So a couple weeks ago, when I was in a very special – magical – place, I heard these two

Andrea from MommySnacks and Maria from BSM Media
talking about how they got their crazy-hot bods.

They kept talking about something called “The Shred
.” I feign ignorance, but of course I had heard of it – Andrea had been tweeting about it for weeks! So I stuffed my face with chocolate and fruity drinks listened intently and made a mental note to google “The Shred” when I got back to Ohio.

Long story short, but happy Mother’s Day to me, I get an exercise DVD! I would have rather had a blender.

Just kidding! I picked it up off the shelf at Best Buy the night before MD, and told Andy to buy it for me. (A girl has to make sure she gets a MD gift, right? Just kidding! Ok I’m not kidding on that one).

ANYWAY… the DVD has made a lovely coaster since then, but tonight I finally broke it out. And it felt GOOD.

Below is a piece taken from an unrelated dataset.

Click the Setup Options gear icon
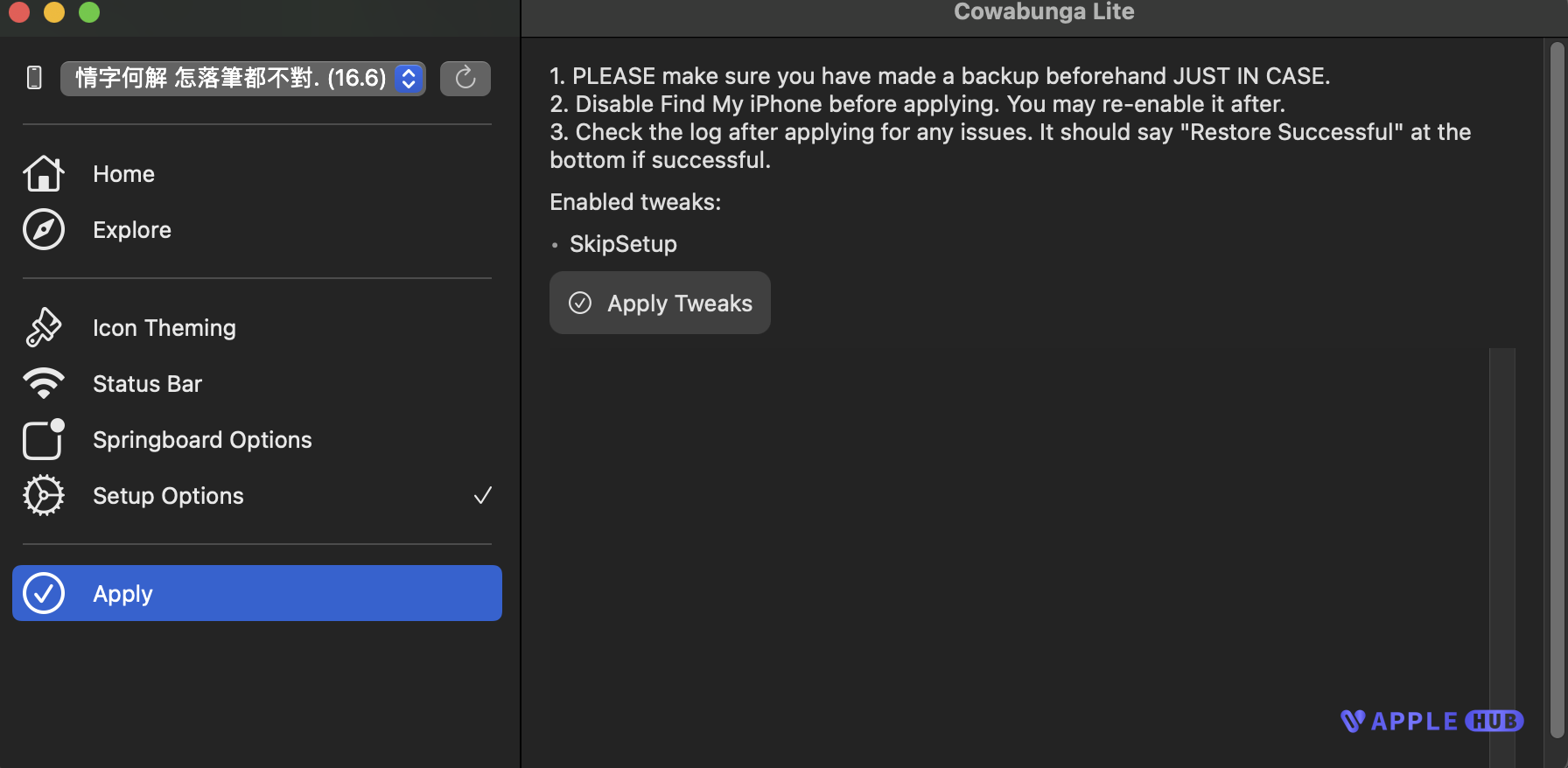Image resolution: width=1568 pixels, height=768 pixels. coord(43,496)
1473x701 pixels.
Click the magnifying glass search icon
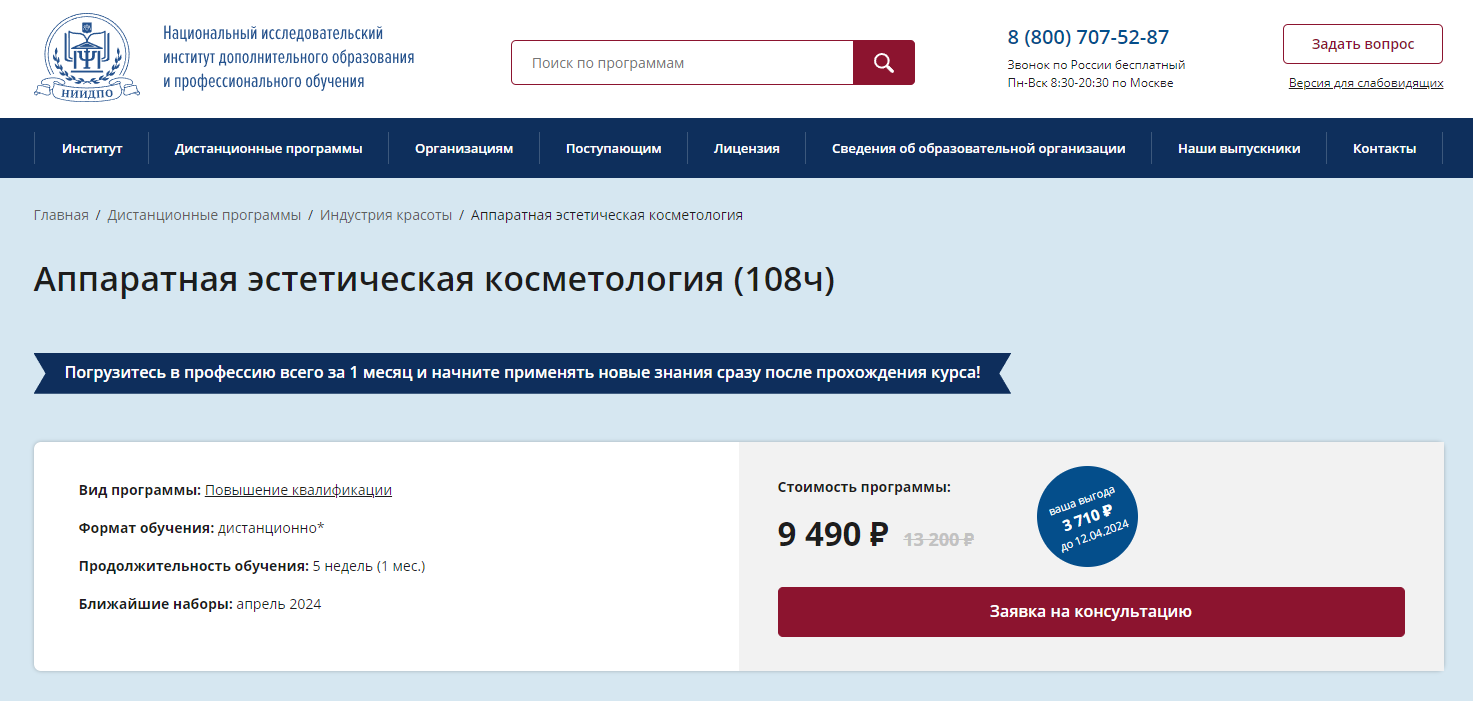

It’s 20 minutes… a very hardcore 20 minutes, but still – 20 minutes. I found time to do it today, despite having worked all day, attended my first grad class of the summer, missing a t-ball game, cooking defrosting dinner (thank you Once a Month Mom!), and getting the kids off to bed. It was 20 minutes, and I knew I could fit it in.

I did, and it felt fantastic. This is the workout made for me.

A bold statement, I know. And let’s hope that tonight was not a fluke, and that I can make it through the next 29 days of the 30 day Shred. I really liked the way Jillian motivates, and I’m going to keep at it.

Did you hear that, everybody?

We’ll talk in 30 days.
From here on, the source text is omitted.